A story of climate change.

By Tessa MarkhamPublished 3 years ago 10 min read
When in Drought
Photo by Steven Kamenar on Unsplash

Tropical Forest, Queensland, Australia

The wind rustles through our needles, barely holding onto our fragile limbs. Some fall, down, down to the earth. Light and drying into yellow, a breeze lifts them from our limbs and together they dance. Layers of dehydrated leaves and needles blanket our floor, too thick, too dry, too much. Dust billows, like sediment rising in the ocean, up through the brush and settles in the cracks of our bark. We haven't been this parched in centuries. Vines, twisting their lengths along the full height of our trunks, loosen their grips and dust settles in their drying bark, filtering through the cracks. Void of leaves, too barren for the season, they creak and settle around us. It already feels like summer, even though spring is just beginning. Swallows flit between our branches, wingtips just a breath away. Their song carries on the breeze and echoes between our trunks. We would smile if we could. An echidna, stout nose prodding gently at half-decomposed detritus and termite mounds, shuffles between us, feet tripping slightly on our surface roots. It can't even find insects to eat. Our brittle needles snap and give away under its gentle weight. The sun warms our canopy, breaking through to our floor between our shy crowns, and speckles the too-dry shrub with shifting, dappled, winking flecks of gold. We drink in its rays while wishing instead for rain, waiting for today's solstice night to fall.
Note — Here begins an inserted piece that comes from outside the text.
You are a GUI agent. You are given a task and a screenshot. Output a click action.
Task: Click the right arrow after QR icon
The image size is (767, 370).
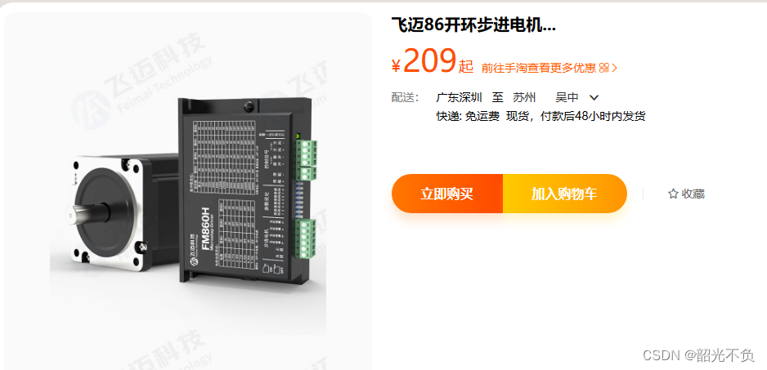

The weight of heavy feet presses on our floor. Metal stakes, by human hands, are pulled from the earth. Swaths of dirt, exposed and square, dot our floor between these stakes. Nothing grows beneath those man-made covers. Tight, woven ropes loosen from around our trunks and light floods back onto our floor. Pollen settles in the sunbeams, swirling in the turbulent air. A tree frog, feet so carefully placed, meanders back under a shadow, back into the cool away from the glittering sun. Someone flicks a cigarette from between their finger and thumb, turning away as it arcs towards the ground, still lit. We spark.
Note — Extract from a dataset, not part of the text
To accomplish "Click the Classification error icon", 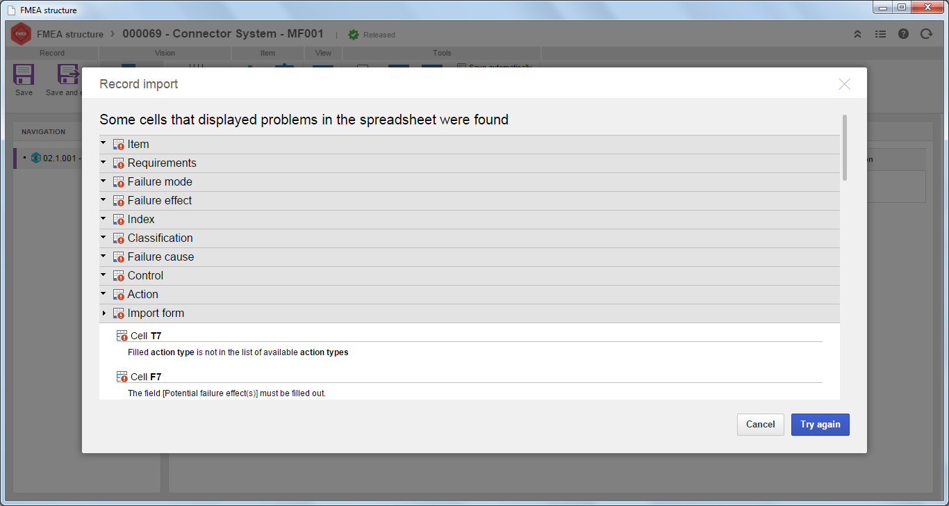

Warmth tickles at the clearing’s edge, an ember below a shadow. The brush has sparked and caught. Softly, the breeze encourages it, permits it, feeds it. Our needles, fallen, crackle as they ignite, spitting wayward scraps of flame with each exhale. Tendrils of smoke wind skyward like new vines reaching for sunlight. The fire burns cool and orange. This is our dance of summer. It's early this year, the first of the season. We welcome it. Innocuous, it satiates itself on the detritus shrouding our exposed roots, forked tongues wrapping around us and leaving ashen streaks. It licks across our trunks, its flames painting false shadows. The air flickers, fires’ tongues splintering at their highest reaches, sending effervescent sparks towards our canopy. We bask in its rejuvenating heat. King parrots, their green and red feathers ever festive, dot our lower branches as they squawk in hoarse tones and fan their already-broad tails behind them. Whispering, the fire spreads slowly, snaking between our trunks and consuming the dry grass and shrub carpeting our floor. Lines of ants, in perfect trains, file back to their hills and vanish below. As the feet of the fire tiptoe across our floor, fingers of wind hiss beneath our roots, spiraling upward as they expand and warm.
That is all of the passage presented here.